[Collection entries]
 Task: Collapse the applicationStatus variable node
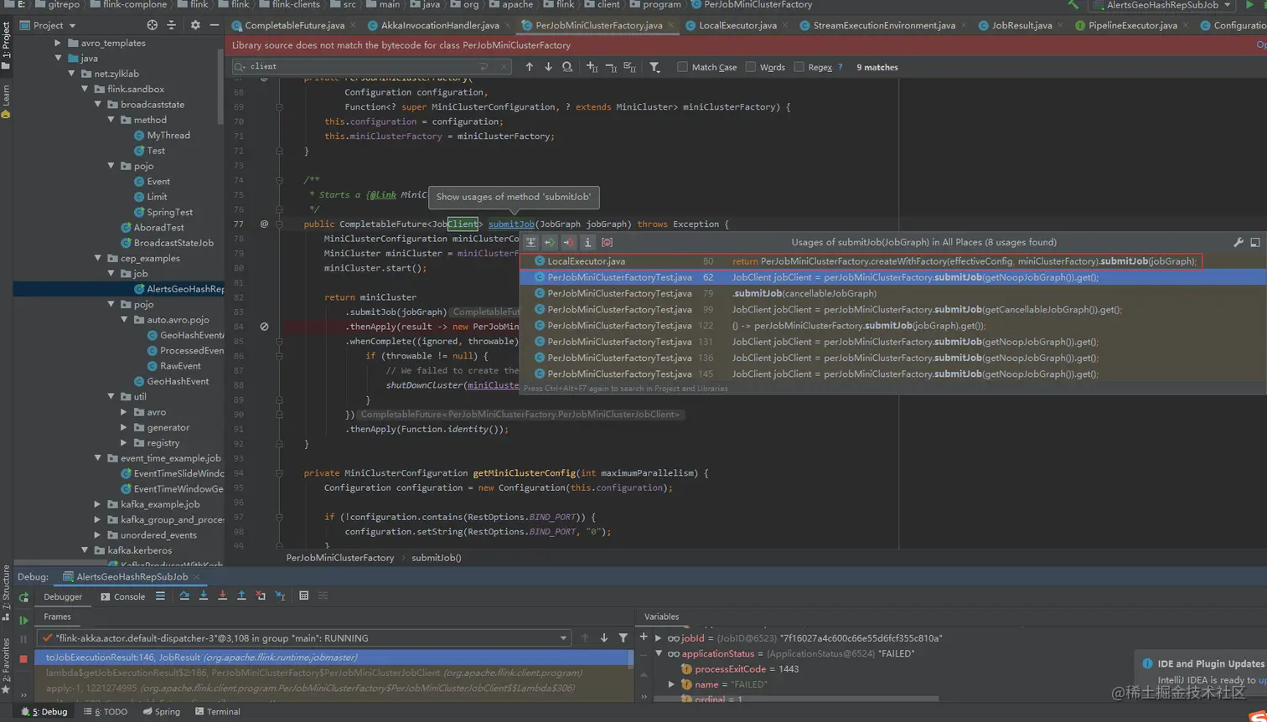point(659,653)
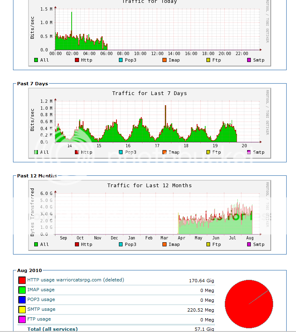Screen dimensions: 296x332
Task: Click the red usage pie chart
Action: coord(249,304)
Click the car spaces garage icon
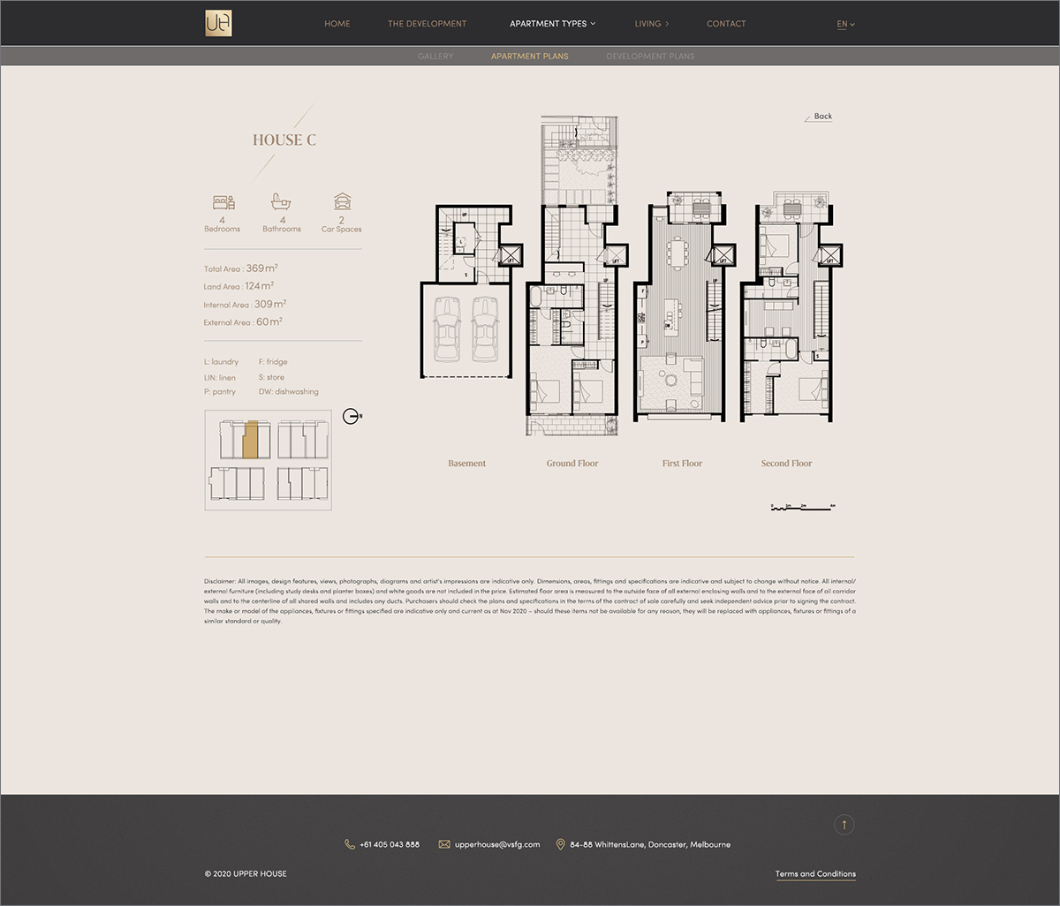 pos(341,201)
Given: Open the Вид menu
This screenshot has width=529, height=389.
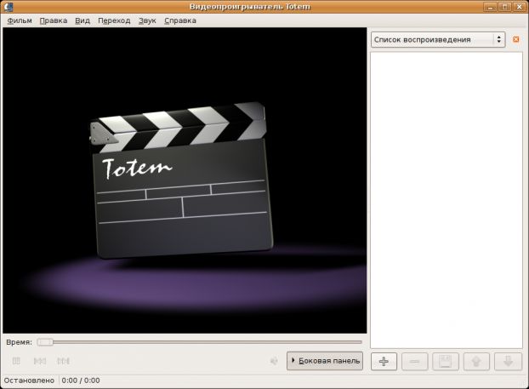Looking at the screenshot, I should pyautogui.click(x=82, y=20).

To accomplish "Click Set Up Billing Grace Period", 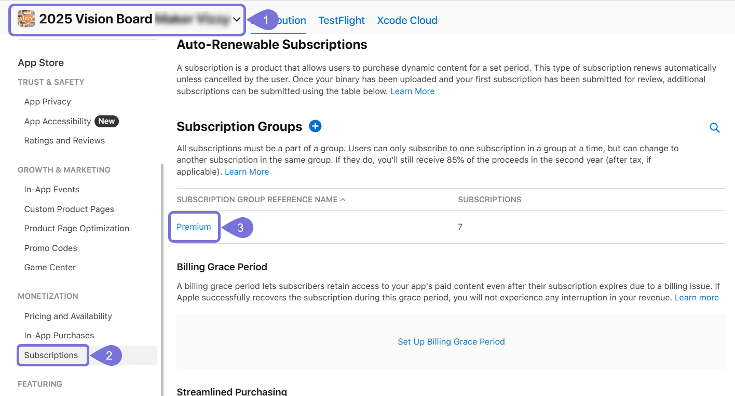I will pos(451,341).
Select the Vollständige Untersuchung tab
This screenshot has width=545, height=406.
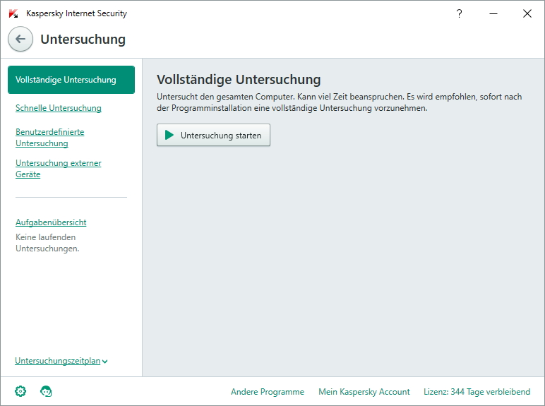71,80
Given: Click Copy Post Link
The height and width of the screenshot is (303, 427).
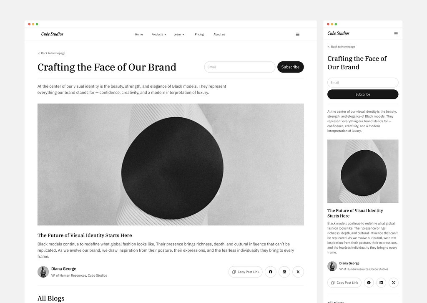Looking at the screenshot, I should (x=245, y=272).
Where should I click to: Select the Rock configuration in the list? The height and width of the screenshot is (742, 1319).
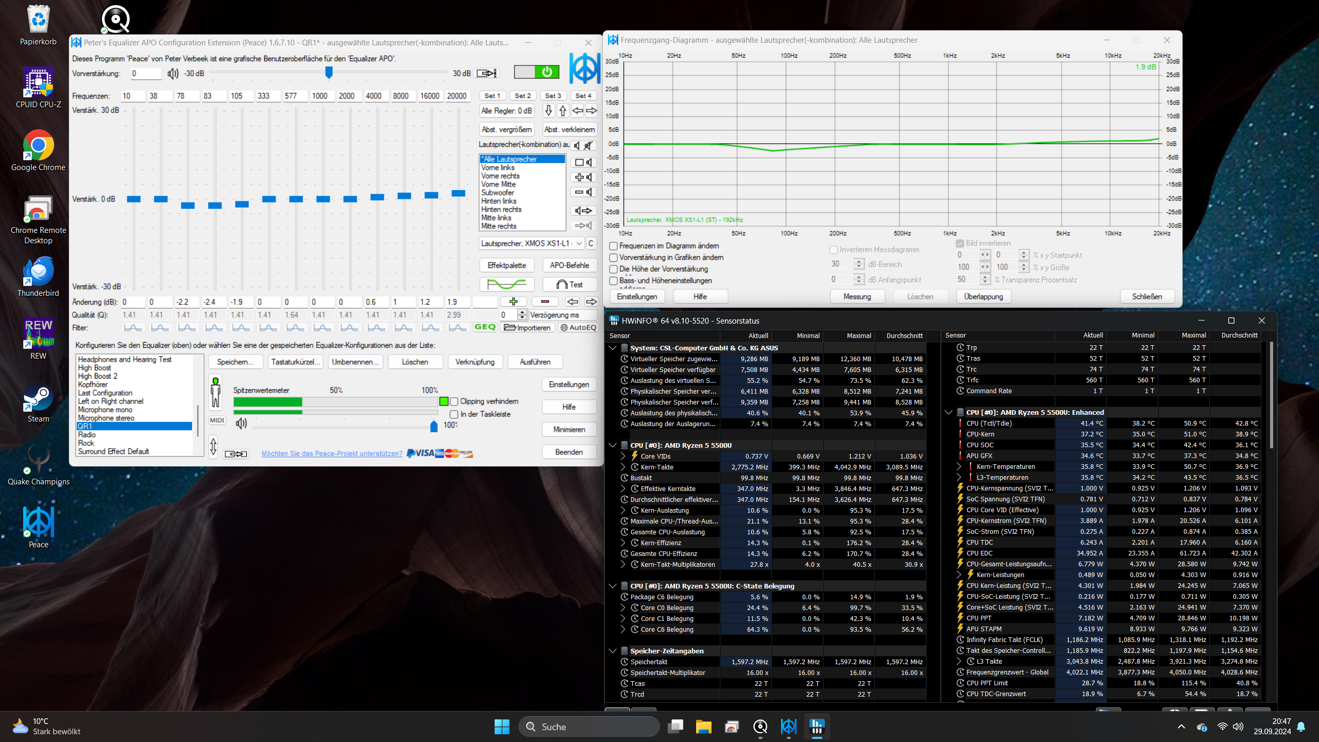click(x=86, y=443)
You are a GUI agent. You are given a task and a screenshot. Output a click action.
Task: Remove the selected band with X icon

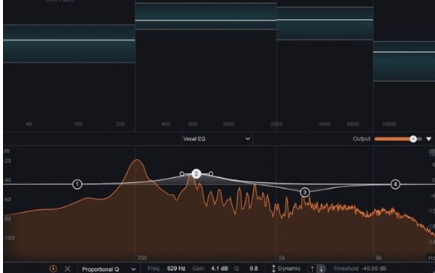(67, 269)
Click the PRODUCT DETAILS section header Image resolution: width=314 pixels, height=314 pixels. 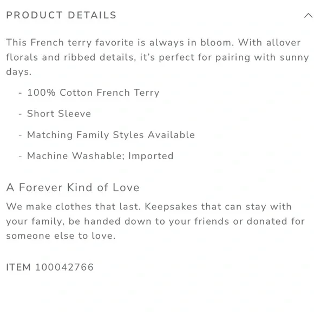[x=61, y=15]
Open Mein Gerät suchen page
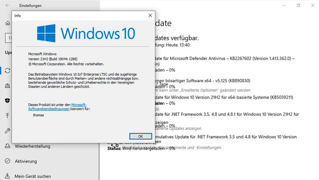Viewport: 319px width, 180px height. pyautogui.click(x=33, y=176)
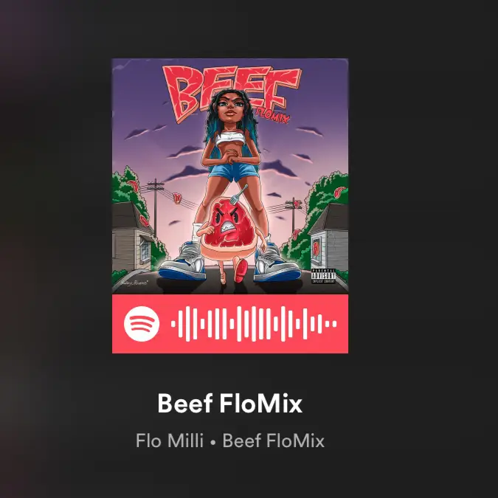This screenshot has height=498, width=498.
Task: Click the grey house on the cover's left
Action: pos(131,235)
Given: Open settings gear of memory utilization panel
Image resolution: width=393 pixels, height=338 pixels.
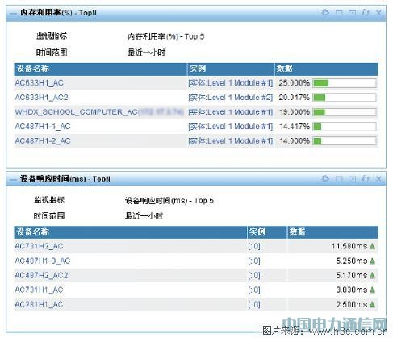Looking at the screenshot, I should coord(325,12).
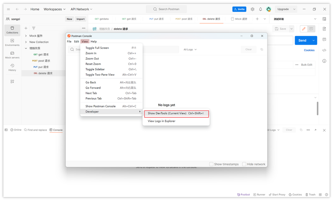Image resolution: width=333 pixels, height=200 pixels.
Task: Expand the Mock 服务 collection
Action: (x=26, y=36)
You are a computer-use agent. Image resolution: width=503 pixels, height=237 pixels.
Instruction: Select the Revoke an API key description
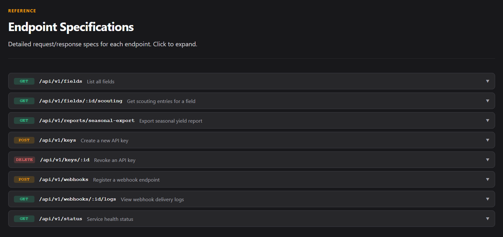(115, 160)
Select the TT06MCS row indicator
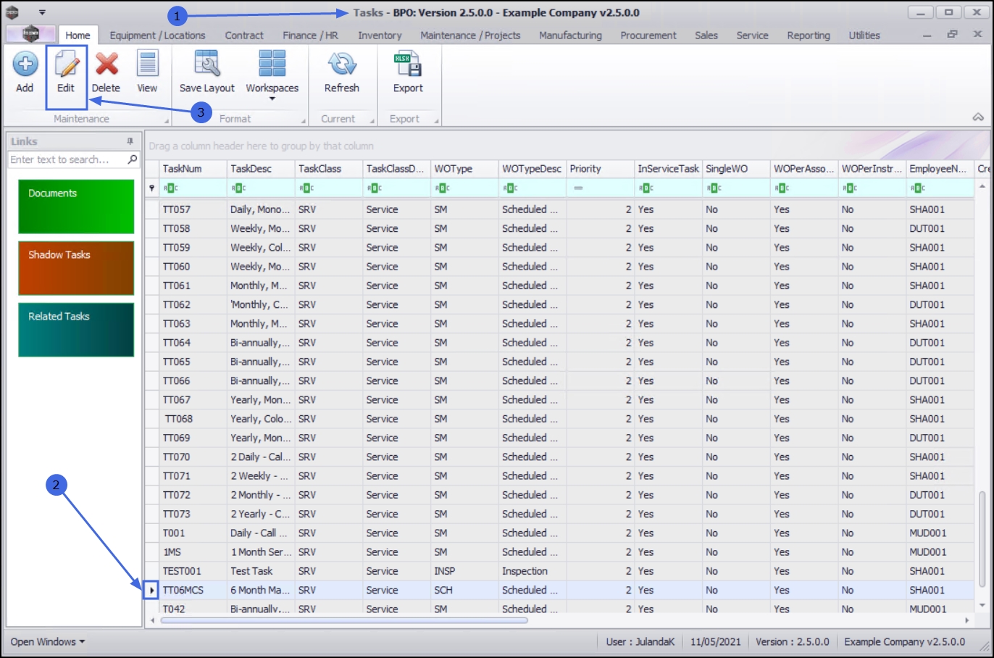This screenshot has height=658, width=994. 151,591
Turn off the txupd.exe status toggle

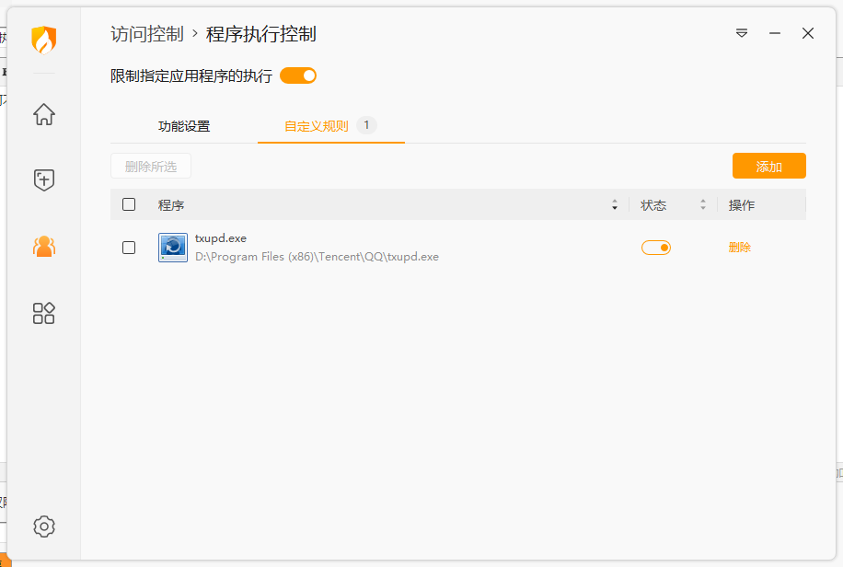(656, 247)
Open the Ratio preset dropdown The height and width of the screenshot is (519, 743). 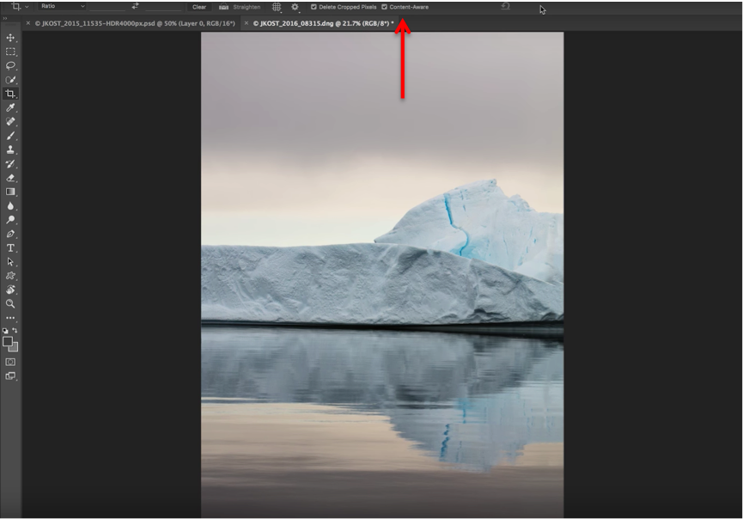coord(63,7)
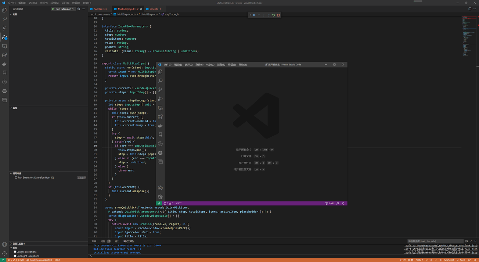Switch to the handler.ts editor tab
The height and width of the screenshot is (262, 479).
point(99,9)
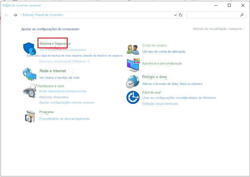Viewport: 250px width, 177px height.
Task: Click the Conta de usuário people icon
Action: [133, 49]
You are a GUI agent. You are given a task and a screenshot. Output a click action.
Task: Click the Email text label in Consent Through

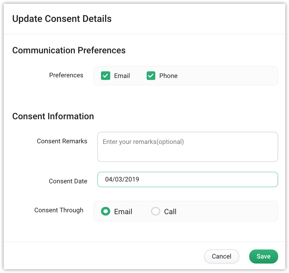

WHAT YOU WILL DO
Pull out each line of the data above that contains the string "icon".

THE REPLY
Click the car spaces garage icon
Task: Remove the selected band with X icon
Task: Click the Conta de usuário people icon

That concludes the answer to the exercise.